- _Problem details_: Reproduce every line of the material below verbatim, omitting the pictures.

- _Given records_:
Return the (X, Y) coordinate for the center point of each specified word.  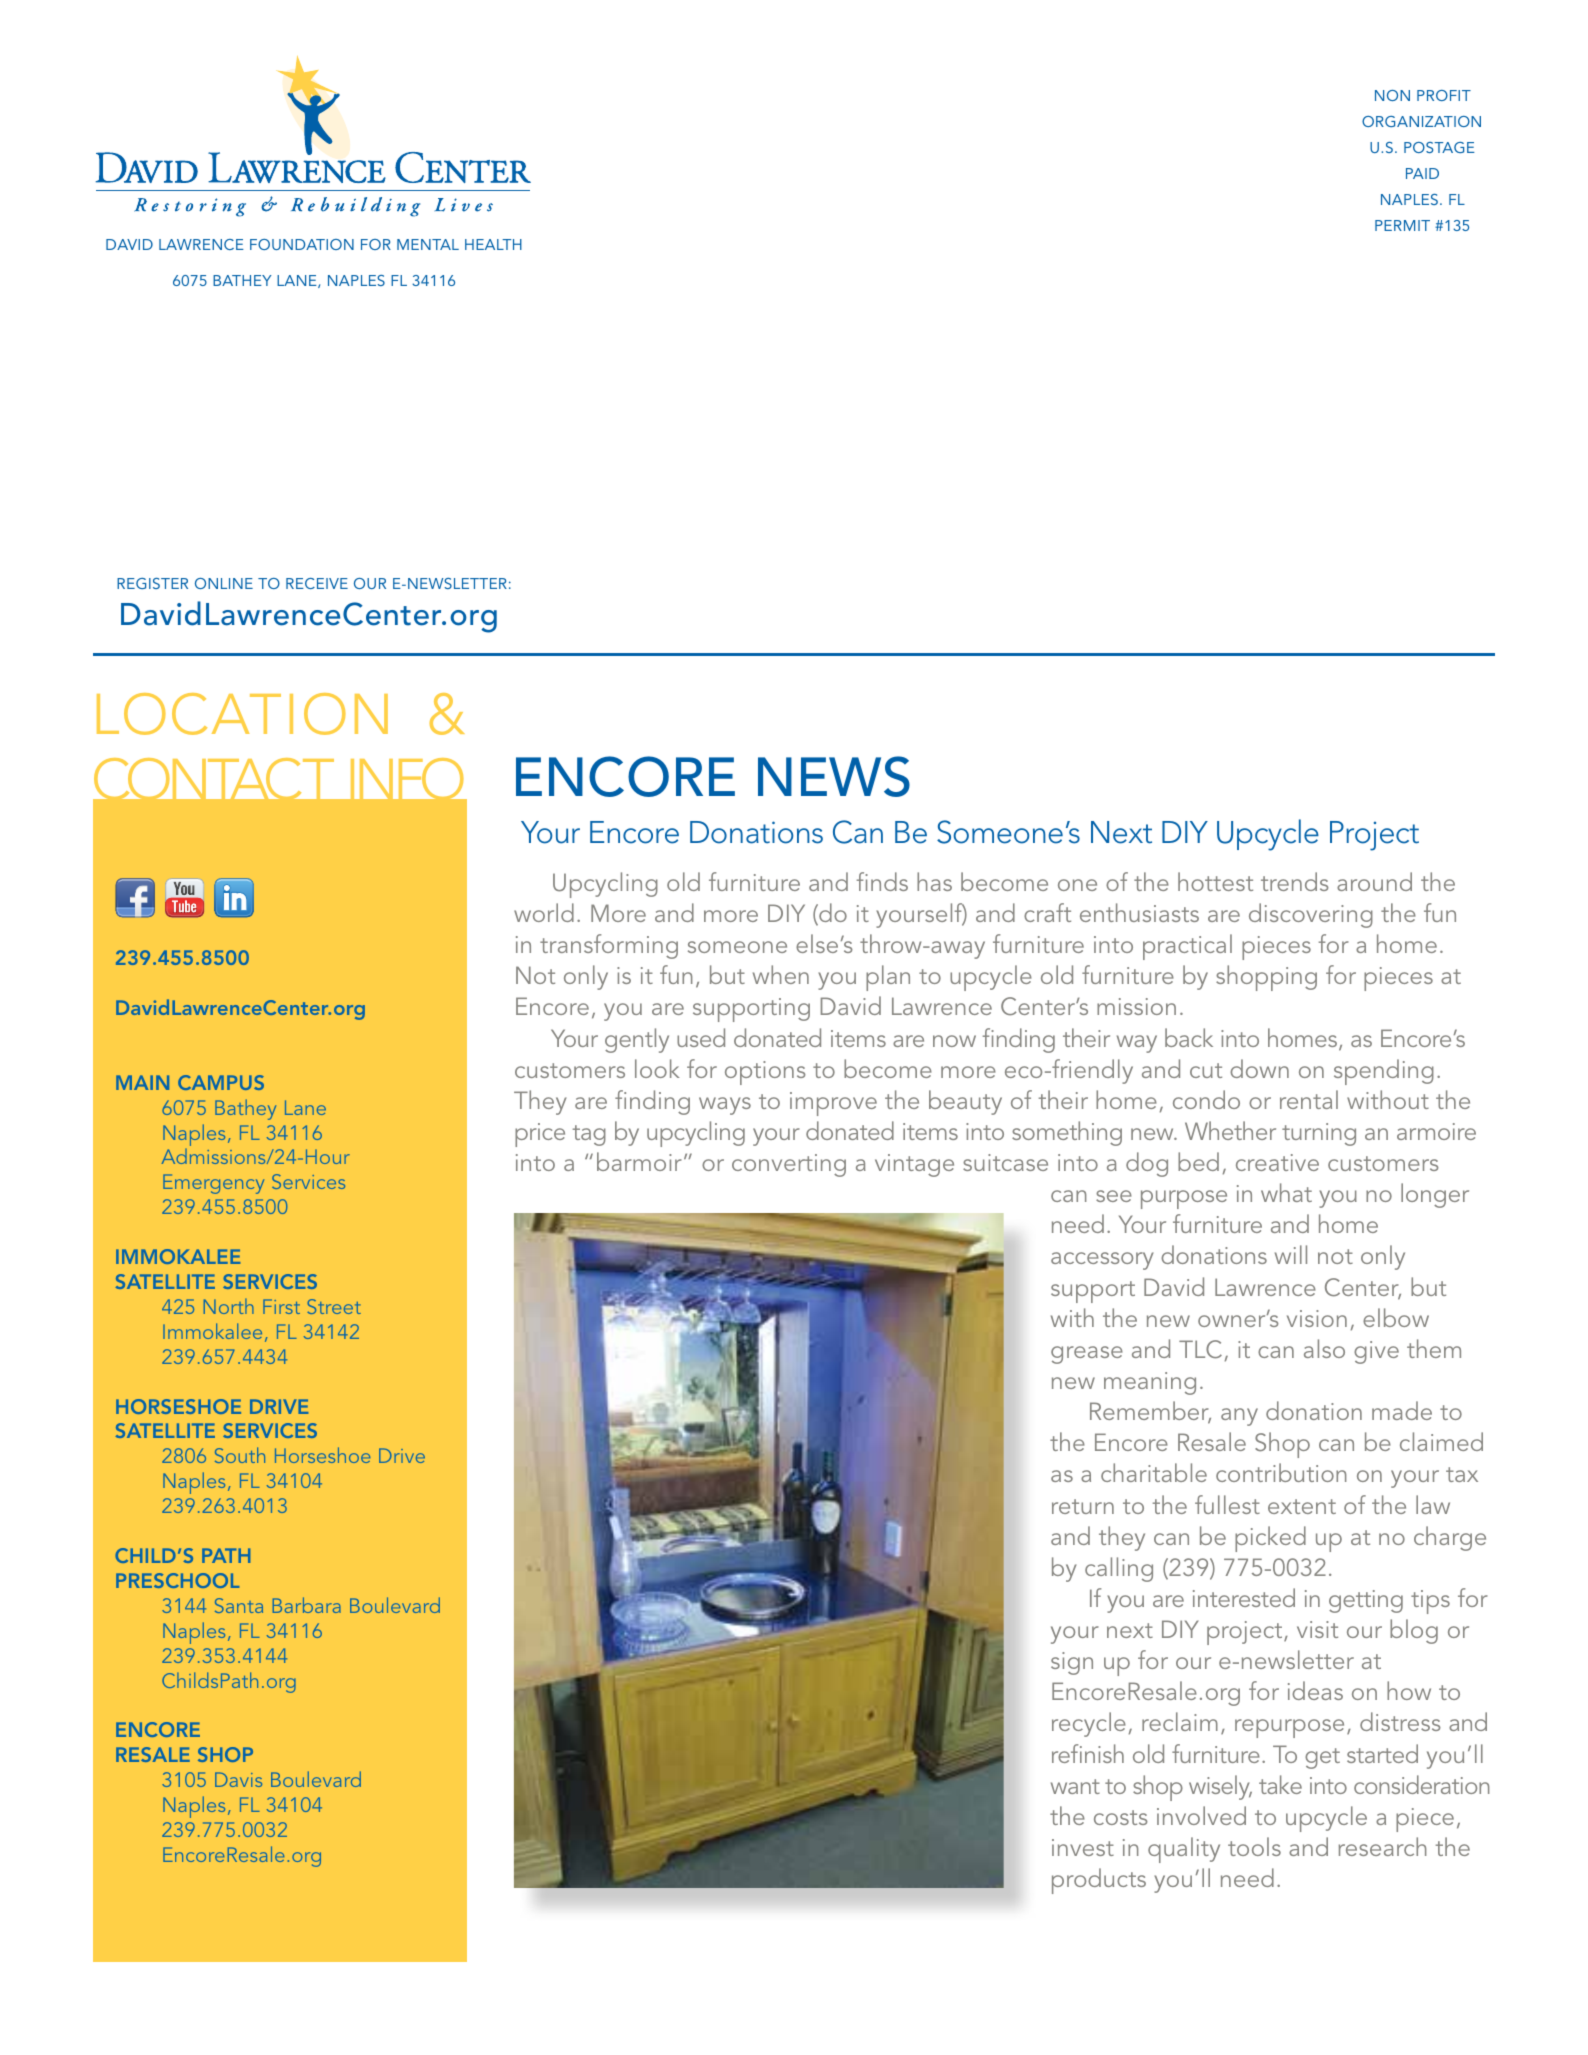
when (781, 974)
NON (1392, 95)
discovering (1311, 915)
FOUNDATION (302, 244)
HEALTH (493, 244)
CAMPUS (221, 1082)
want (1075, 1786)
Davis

- _Output of the exercise_:
Return the (X, Y) coordinate for the center point of each specified word.  
when (781, 974)
NON (1392, 95)
discovering (1311, 915)
FOUNDATION (302, 244)
HEALTH (493, 244)
CAMPUS (221, 1082)
want (1075, 1786)
Davis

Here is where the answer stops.